On 2012 Jan 2, at 13:01 , Sonny Pondrom wrote:
The problem with leap weeks is that they are confusing and hard to accept as measuring how the earth moves around the Sun every year.

Irv replies:  If a leap week would be so confusing and hard to accept (presumably because of its length), then how is it that the majority of the world's global population employs a traditional astronomical lunisolar calendar with a 30- or 29-day leap month?  (I am referring of course to the traditional oriental and south asian calendars.)  They seem to be not the least bit confused or concerned about the astronomical complexity of their calendar, nor does the one month leap that occurs every 3 or 2 years seem to bother them at all.

Given the approximately 30-day lag between the astronomical seasons and the weather seasons, and the chaotic variability of weather patterns, the relationship between Earth's orbital motion and environmental conditions is only approximate.  Thus the "man on the street" will not particularly notice the medium-term "equinox wobble" of a leap week calendar.  Have you tried asking members of the general public to define an equinox or solstice?  They are essentially clueless.  A few will say that the spring equinox is on March 21st (no longer true), but they won't know how to reckon an equinox moment or even the day of the equinox. Uncommon exceptions are places where there are intentionally positioned structures oriented in an east-west manner, which Sun will illuminate in a well-known manner near sunrise or sunset on the day of an equinox, or where a sundial is available.

Have you tried asking members of the general public to define the Gregorian leap rule?  Many will say they don't know.  Some will say that every 4th year is leap, and a lesser number will say it is a leap year if the year number is divisible by 4.  A few believe that it is every 5th year!  Hardly any members of the public know about the centurial year exceptions.

Have you tried asking members of the general public whether Earth goes around Sun or is it that Sun goes around Earth?  Although the majority will tell you that Earth goes around Sun, a very significant fraction, if your sampling is non-biased, will insist that Sun goes around Earth.  Polls conducted by Gallup in the 1990s found that 16% of Germans, 18% of Americans and 19% of Britons hold that Sun revolves around Earth. A study done in 2005 by Dr. Jon D. Miller of Northwestern University found that one adult American in five (about 20%) thinks that Sun revolves around Earth.

I'm just saying that any calendar reform proposal should seek to arrive at a design that is optimal.  Some people may object to the optimal design, but their objections will nearly always be ill-considered.  On the other hand the religious objections to a calendar that includes null weekdays will be fervent, determined opposition that there is no getting past.  If nevertheless some authority pushes through a calendar reform that breaks the traditional 7-day weekly cycle then it is only a matter of time until religious objection overturns it, as happened in France.
________________________
WHAT THIS TASK INVOLVES:
From the calendar-reform passage above, translate this sentence into Spanish: "Hardly any members of the public know about the centurial year exceptions."
________________________
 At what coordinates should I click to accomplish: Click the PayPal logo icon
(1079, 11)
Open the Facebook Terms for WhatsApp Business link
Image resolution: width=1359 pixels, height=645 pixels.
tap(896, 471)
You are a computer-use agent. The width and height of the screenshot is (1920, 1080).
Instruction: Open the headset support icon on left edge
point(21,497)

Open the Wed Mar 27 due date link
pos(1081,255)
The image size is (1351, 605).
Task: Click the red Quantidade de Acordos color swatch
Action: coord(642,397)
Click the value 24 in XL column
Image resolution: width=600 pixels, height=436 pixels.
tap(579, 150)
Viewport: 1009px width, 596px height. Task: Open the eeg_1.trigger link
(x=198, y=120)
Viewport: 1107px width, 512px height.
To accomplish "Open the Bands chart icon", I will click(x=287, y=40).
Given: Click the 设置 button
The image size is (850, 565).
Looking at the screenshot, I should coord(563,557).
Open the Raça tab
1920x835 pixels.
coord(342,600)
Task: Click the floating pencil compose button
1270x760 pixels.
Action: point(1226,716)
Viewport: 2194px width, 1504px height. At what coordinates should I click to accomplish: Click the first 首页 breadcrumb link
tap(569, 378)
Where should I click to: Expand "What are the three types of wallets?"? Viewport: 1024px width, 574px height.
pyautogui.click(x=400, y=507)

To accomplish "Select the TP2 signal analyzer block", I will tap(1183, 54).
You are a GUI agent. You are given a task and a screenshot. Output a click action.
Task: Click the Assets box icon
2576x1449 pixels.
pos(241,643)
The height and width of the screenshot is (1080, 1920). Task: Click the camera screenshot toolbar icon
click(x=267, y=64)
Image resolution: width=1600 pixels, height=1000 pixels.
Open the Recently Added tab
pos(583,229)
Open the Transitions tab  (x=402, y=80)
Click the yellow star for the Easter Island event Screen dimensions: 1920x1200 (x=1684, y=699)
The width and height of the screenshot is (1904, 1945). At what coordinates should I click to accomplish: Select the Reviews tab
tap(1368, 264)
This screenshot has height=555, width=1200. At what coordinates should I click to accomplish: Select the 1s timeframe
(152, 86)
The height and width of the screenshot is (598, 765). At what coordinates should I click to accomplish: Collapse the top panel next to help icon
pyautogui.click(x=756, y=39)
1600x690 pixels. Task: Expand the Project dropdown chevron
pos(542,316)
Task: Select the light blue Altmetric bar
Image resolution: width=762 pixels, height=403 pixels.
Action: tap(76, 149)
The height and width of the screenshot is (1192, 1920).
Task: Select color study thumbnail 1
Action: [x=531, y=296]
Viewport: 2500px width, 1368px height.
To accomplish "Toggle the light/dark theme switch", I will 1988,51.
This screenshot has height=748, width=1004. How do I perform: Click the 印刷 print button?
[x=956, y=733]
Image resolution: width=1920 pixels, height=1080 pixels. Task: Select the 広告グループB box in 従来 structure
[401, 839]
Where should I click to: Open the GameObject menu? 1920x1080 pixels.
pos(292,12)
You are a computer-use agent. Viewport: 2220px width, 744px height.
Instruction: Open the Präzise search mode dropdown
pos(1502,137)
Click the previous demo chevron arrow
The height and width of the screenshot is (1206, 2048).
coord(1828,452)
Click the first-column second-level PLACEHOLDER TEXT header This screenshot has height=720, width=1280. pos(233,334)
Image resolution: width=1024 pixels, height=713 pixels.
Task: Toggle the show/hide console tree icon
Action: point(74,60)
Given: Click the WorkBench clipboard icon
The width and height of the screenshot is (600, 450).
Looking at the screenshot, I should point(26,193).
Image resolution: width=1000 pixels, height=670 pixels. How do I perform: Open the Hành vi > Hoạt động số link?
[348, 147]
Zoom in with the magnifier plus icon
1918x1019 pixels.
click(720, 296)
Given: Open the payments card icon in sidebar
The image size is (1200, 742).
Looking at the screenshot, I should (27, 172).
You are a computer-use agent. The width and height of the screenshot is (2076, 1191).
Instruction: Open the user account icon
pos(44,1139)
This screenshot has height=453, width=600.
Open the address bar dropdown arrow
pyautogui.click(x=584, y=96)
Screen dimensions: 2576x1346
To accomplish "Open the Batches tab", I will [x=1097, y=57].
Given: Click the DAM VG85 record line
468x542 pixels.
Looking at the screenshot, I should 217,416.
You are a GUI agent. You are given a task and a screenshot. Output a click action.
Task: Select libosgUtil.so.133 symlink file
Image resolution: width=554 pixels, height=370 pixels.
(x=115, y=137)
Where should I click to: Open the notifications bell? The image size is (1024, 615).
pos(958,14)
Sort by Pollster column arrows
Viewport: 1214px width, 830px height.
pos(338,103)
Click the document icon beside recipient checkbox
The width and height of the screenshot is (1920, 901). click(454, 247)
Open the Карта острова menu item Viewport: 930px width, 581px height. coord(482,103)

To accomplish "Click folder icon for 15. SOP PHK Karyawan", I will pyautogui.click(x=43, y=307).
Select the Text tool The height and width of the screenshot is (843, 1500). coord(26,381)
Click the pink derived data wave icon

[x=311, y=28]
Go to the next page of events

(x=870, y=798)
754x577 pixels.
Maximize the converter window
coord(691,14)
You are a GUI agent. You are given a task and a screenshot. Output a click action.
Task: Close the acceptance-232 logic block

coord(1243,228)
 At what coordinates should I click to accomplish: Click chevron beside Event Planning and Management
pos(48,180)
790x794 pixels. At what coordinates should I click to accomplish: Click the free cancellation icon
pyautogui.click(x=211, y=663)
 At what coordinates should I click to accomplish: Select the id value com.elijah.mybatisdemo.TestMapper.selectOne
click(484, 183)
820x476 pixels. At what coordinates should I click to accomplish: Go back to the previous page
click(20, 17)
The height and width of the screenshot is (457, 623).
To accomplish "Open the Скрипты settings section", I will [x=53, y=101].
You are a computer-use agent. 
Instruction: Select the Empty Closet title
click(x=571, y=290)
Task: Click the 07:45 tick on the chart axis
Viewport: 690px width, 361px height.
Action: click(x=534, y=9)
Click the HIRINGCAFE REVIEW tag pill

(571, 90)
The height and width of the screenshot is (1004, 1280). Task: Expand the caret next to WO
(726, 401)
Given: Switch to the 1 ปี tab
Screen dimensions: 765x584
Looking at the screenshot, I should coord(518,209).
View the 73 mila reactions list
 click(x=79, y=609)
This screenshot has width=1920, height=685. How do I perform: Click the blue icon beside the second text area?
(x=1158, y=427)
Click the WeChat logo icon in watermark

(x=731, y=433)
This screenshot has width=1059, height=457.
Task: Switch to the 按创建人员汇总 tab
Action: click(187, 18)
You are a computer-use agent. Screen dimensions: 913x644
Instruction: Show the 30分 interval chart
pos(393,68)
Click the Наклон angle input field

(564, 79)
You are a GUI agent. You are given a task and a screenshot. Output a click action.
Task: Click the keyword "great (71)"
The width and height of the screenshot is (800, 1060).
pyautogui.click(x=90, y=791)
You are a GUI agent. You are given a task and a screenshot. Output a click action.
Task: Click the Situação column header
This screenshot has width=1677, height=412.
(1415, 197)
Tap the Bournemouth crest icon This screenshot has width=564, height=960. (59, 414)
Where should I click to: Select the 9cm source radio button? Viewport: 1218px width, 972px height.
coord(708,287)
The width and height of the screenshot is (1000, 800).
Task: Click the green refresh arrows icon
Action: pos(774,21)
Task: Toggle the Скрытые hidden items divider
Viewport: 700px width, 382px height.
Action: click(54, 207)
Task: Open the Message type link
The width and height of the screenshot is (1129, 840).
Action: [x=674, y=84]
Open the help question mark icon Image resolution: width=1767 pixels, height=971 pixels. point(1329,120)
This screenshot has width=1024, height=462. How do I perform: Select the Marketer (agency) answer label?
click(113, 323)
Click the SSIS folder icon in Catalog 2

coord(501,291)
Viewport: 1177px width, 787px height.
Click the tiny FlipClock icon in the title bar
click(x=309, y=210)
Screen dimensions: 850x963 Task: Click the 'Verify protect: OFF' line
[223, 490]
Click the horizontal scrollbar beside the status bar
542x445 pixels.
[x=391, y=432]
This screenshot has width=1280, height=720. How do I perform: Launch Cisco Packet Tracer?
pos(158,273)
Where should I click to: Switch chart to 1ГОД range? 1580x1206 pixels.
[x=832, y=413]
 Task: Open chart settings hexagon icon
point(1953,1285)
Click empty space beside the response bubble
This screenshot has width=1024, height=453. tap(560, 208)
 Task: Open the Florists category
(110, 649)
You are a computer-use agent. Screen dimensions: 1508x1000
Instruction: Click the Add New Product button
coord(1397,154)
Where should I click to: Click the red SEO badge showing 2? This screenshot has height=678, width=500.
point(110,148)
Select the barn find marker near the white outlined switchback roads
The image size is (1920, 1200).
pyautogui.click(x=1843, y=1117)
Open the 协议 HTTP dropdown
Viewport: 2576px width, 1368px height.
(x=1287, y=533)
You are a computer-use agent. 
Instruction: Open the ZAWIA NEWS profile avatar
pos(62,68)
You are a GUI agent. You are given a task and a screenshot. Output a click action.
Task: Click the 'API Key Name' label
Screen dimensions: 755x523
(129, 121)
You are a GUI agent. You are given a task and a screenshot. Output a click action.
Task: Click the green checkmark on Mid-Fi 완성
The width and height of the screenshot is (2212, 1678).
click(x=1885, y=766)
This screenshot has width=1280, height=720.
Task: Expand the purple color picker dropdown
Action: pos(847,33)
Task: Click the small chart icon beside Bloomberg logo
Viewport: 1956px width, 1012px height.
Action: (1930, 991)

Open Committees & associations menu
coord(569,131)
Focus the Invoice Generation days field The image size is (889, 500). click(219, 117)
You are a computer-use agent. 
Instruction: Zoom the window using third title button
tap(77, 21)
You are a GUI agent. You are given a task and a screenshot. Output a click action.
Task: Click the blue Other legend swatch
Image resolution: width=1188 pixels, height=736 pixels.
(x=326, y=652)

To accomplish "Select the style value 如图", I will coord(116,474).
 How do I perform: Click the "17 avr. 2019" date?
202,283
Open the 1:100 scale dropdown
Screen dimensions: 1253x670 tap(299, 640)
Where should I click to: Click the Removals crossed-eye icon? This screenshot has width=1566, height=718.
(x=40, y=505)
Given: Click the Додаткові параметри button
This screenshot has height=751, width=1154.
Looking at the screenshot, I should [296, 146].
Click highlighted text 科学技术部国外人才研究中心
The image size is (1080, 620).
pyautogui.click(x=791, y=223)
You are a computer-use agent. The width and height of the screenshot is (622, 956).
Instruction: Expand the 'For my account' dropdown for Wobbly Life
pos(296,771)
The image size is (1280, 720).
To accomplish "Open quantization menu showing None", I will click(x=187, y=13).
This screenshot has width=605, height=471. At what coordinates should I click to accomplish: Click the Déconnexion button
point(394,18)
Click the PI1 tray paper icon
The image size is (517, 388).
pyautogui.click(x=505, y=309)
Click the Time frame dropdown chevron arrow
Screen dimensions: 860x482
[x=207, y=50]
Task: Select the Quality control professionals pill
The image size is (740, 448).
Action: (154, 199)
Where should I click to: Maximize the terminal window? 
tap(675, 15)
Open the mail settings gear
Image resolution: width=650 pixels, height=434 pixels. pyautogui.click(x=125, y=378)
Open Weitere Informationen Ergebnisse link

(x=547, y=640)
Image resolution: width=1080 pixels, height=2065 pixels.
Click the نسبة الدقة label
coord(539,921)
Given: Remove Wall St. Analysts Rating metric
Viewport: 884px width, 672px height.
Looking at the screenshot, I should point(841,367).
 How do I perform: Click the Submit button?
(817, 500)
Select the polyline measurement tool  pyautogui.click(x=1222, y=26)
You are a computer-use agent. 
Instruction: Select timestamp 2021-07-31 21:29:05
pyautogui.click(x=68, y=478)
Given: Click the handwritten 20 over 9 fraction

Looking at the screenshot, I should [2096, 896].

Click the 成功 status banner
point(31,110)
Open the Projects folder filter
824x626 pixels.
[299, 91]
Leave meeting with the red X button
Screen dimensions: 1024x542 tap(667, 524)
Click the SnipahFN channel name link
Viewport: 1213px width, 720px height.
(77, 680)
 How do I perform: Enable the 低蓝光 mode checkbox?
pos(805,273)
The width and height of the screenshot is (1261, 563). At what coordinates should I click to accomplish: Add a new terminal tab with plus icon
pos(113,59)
________________________
SOLUTION TO THE EXERCISE:
Casi ningún miembro del público conoce las excepciones de los años seculares.